Wheat genetics tool bench for next generation sequencing

Collaborating with the wheat community, we aim to build a suite of software workflows designed for complex polyploids. We will provide users with up-to-date genome references based on the latest International Wheat Genome Sequencing Consortium (IWGSC) assemblies and exome capture designs. Users will also be able to input their own custom polyploid genomes. Based on existing published workflows, or those used by the Hall group, we will provide optimised tools in the iPlant environment for SNP scoring, measuring homologous gene expression and mapping-by-sequencing, with benchmarking datasets and clear user documentation. Further, with the help of the community, we will identify and assess applications that may be optimised for CyVerse, such as KASP SNP assay design, methyl-seq pipelines, and GWAS workflows optimised for wheat and linked to the BBSRC eTILLING project.

Mapping-by-sequencing:

A growing number of mapping-by-sequencing algorithms exist including SHOREmap, MAQGene, MutMap, NGM-Next-generation EMS mutation mapping and CloudMap. Benchmarking these algorithms, and those developed at Liverpool, against existing datasets will generate the most effective mapping-by-sequencing pipeline for Arabidopsis, barley and other custom diploid genomes. This will be made available in the CyVerse environment with benchmarking datasets, a simple interface, and user documentation. For Arabidopsis, we will link mapping intervals with information on synonymous and non-synonymous SNP information and annotation, and provide a pipeline to design CRISPR/Cas9 constructs to knock out target genes. Outputs will be linked to either stock or DNA synthesis centres so users can easily order T-DNA insertion mutants or generate CRISPR/Cas9 constructs.

Genome assembly pipeline

We are implementing an iPlant based de-novo genome assembly pipeline. The aim is to start with raw reads and perform various stages of assembly, namely, quality checking, adapter trimming, error correction, k-mer estimation, insert-size calculation, assembly and gap-closing.  The pipeline would execute in an iterative feedback based manner to improve on the quality of assembled genome, and if necessary, produce a panel of assemblies that can be compared and visualized against each other. To start with, we will first work with SOAP denovo2, and further diversify the pipeline to include Allpathslg, Velvet, Newbler etc.
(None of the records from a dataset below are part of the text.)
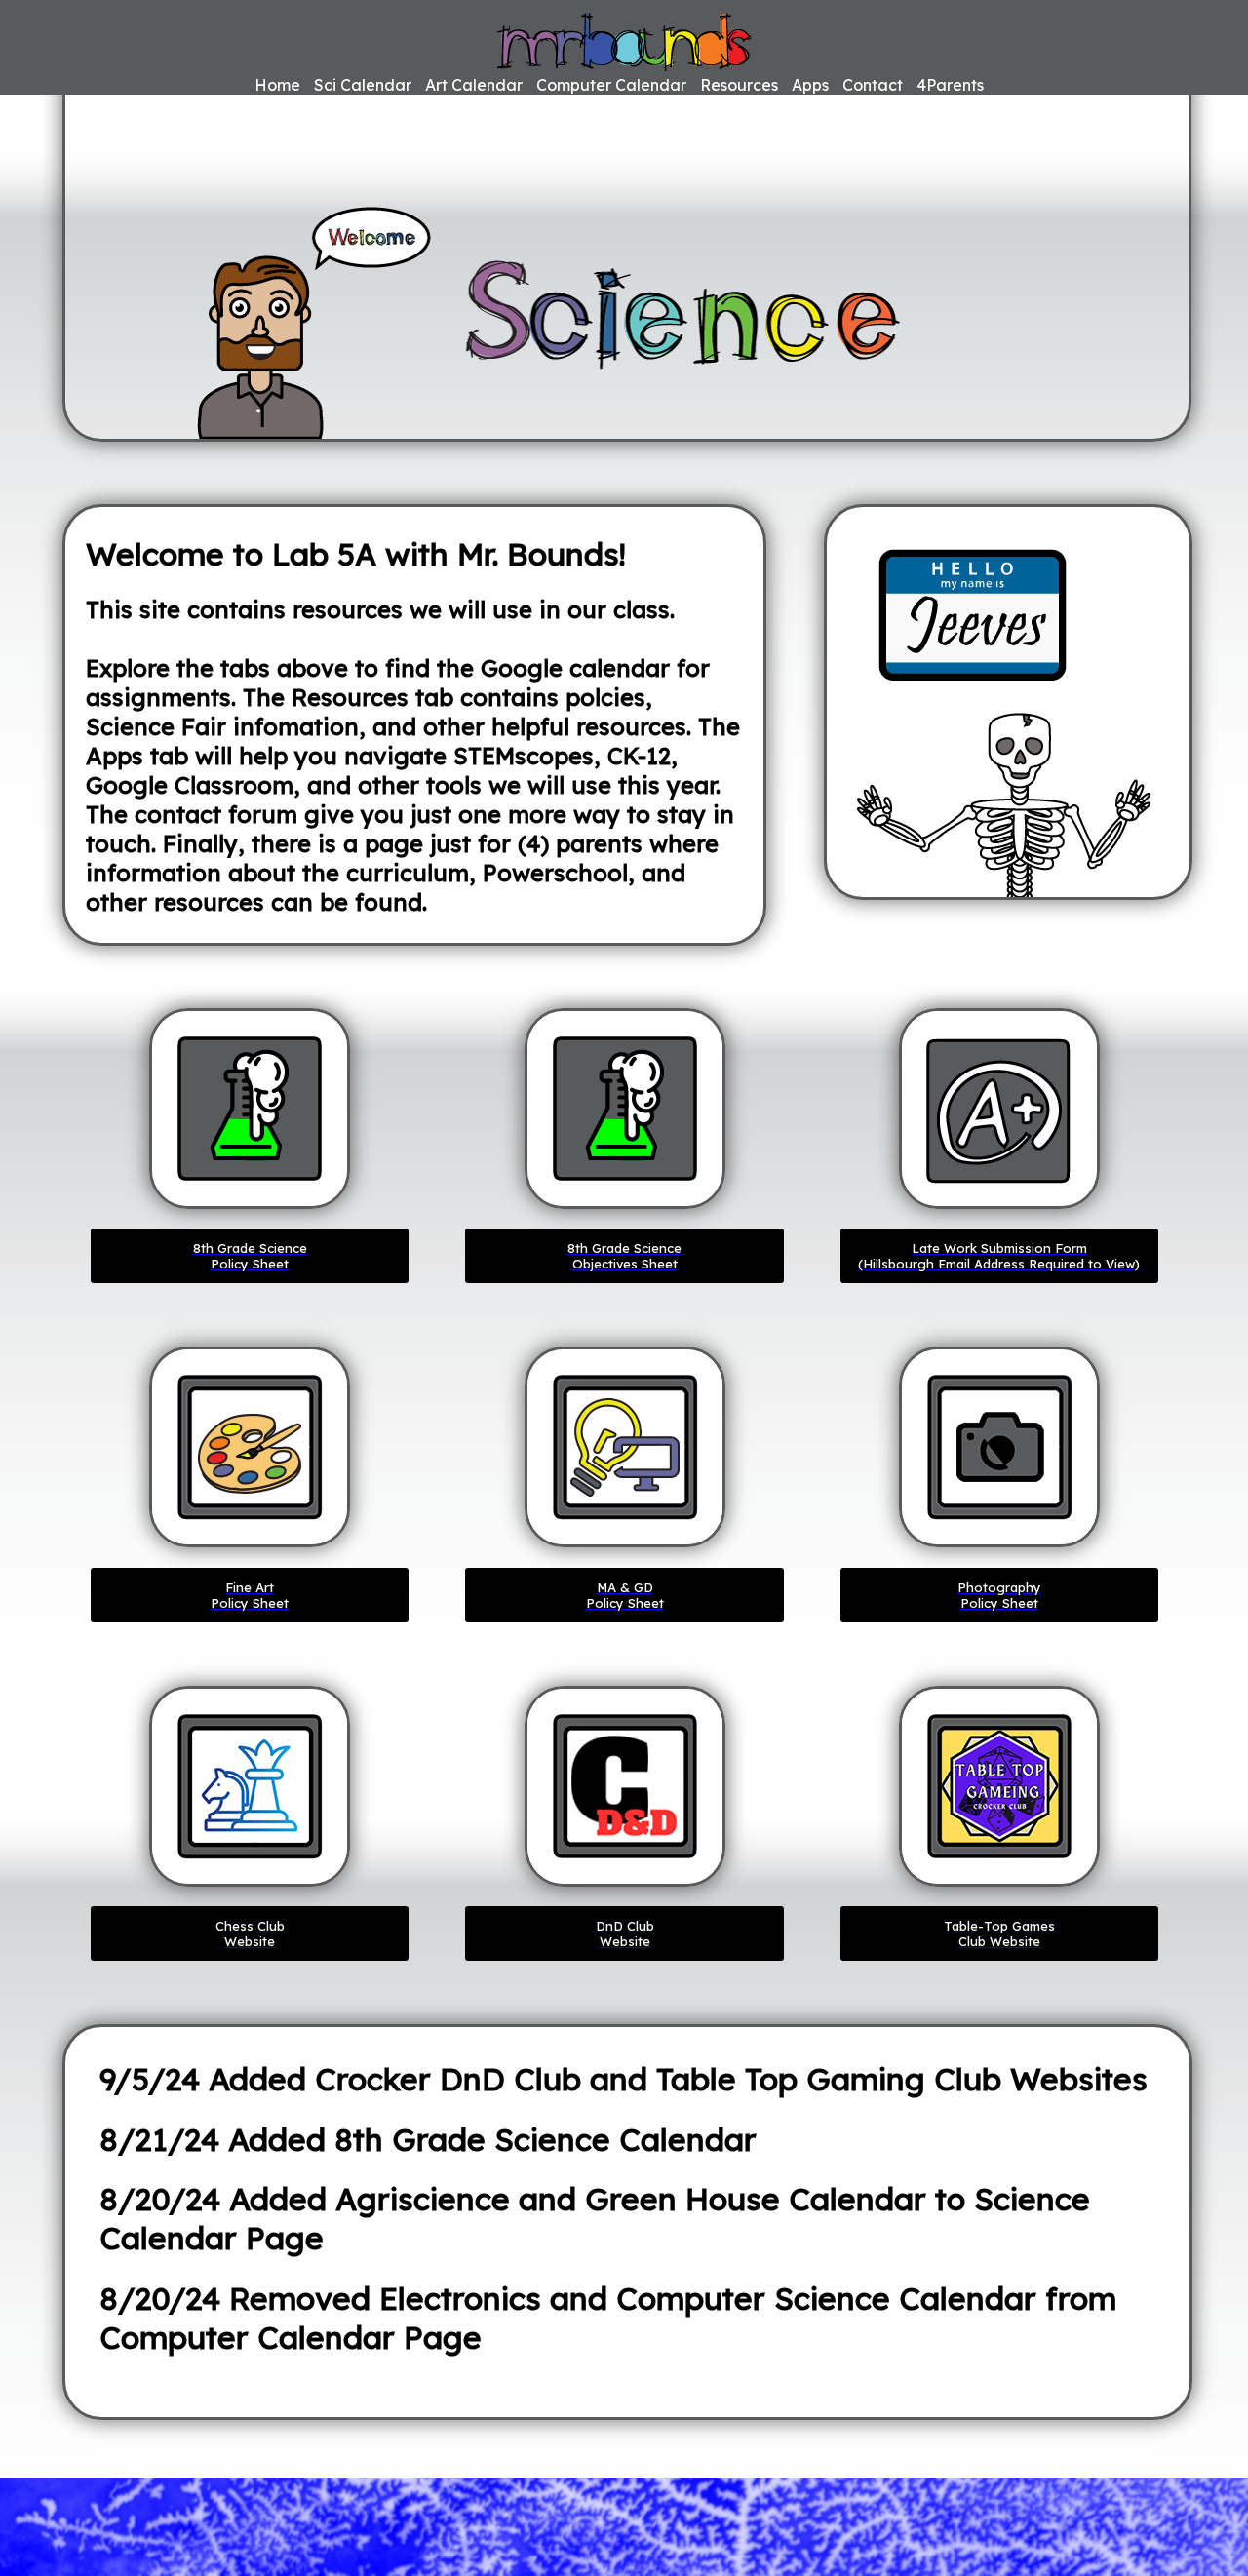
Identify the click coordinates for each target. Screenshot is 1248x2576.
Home (277, 85)
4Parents (950, 85)
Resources (739, 85)
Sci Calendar (362, 85)
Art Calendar (474, 85)
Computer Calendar (611, 85)
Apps (810, 85)
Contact (872, 85)
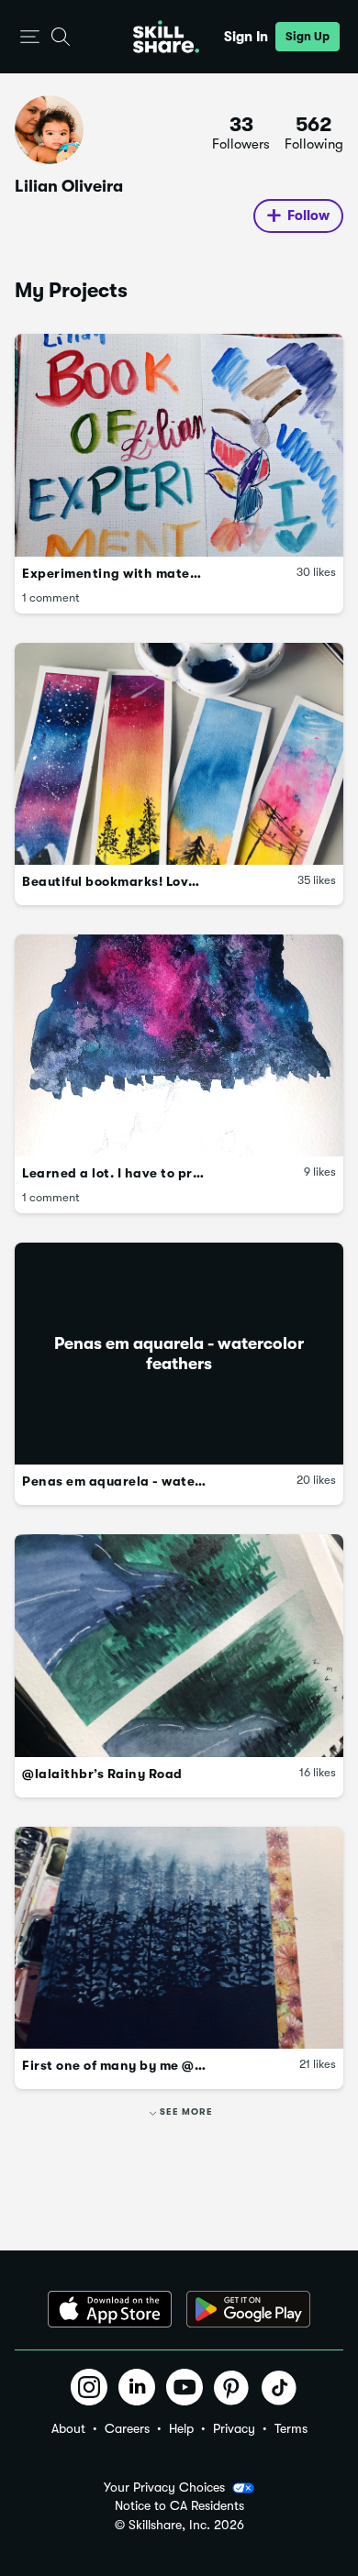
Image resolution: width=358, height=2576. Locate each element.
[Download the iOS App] (110, 2309)
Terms (291, 2428)
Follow (308, 215)
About (68, 2428)
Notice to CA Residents (179, 2506)
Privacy (234, 2428)
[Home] (166, 36)
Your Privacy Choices (164, 2487)
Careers (127, 2428)
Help (181, 2428)
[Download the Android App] (248, 2309)
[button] (29, 37)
An important consideration for this pipeline would be to have minimal user-interaction during the entire process and use intelligent automation mechanisms to fine-tune the parameters affecting the overall assembly quality. This pipeline is being developed on Stampede at the moment and would eventually be ported to CyVerse resources.

RNA-Seq analysis pipeline

We have a workflow in place to run the Tuxedo suite of programmes for reference based RNA seq analysis. The workflow maps sequences to a reference, assembles the transcripts and creates a custom .gtf file based both on reference transcripts and any possible new transcripts/isoforms. The workflow then uses Cuffdiff to generate differential expression data to show up and down regulation in gene expression. The workflow also produces comparative R plots including a heat map, scatter plots and volcano plots along with a list of significantly differentially expressed genes. Currently the first version of the workflow can take up to 4 conditions with an unlimited number of replicates for each condition. We plan to include a time course version of the workflow in near future.